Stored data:

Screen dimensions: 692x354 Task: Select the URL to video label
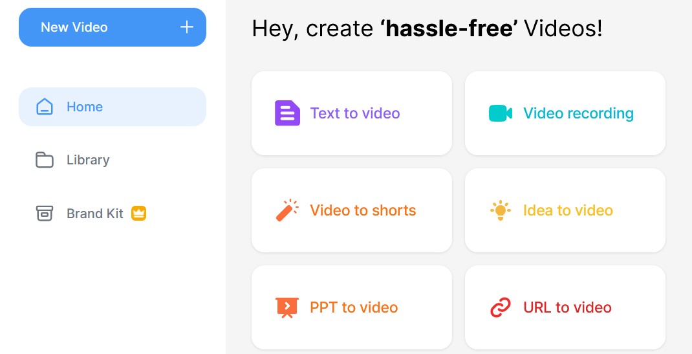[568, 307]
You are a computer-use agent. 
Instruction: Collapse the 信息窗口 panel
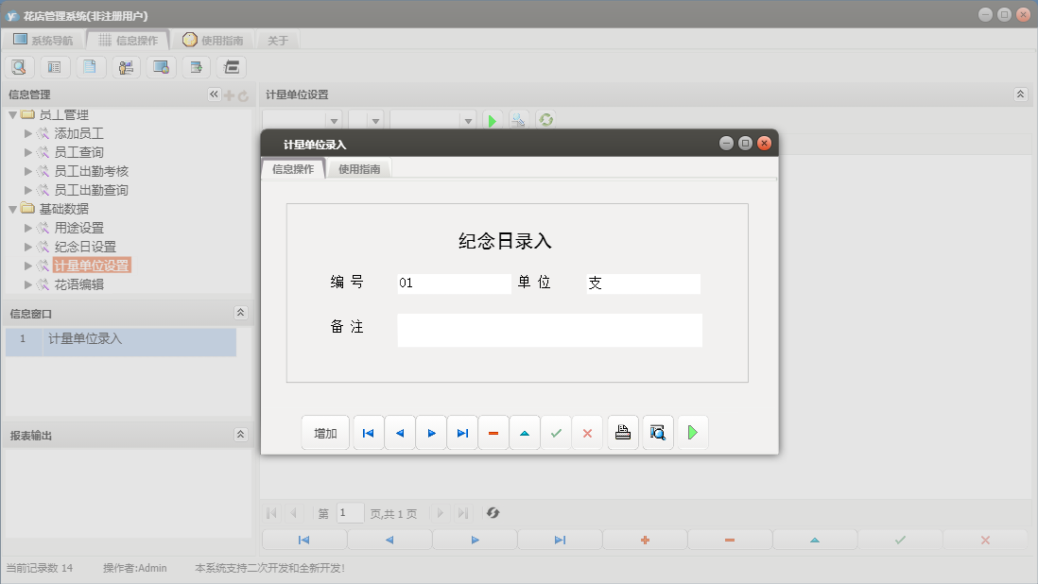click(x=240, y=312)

Exercise objective: Without including any pictures, output all the entries above exactly.

Output:
Screen dimensions: 692x354 Task: Select the URL to video label
[568, 307]
You are a computer-use agent. 
Instruction: Collapse the 信息窗口 panel
click(x=240, y=312)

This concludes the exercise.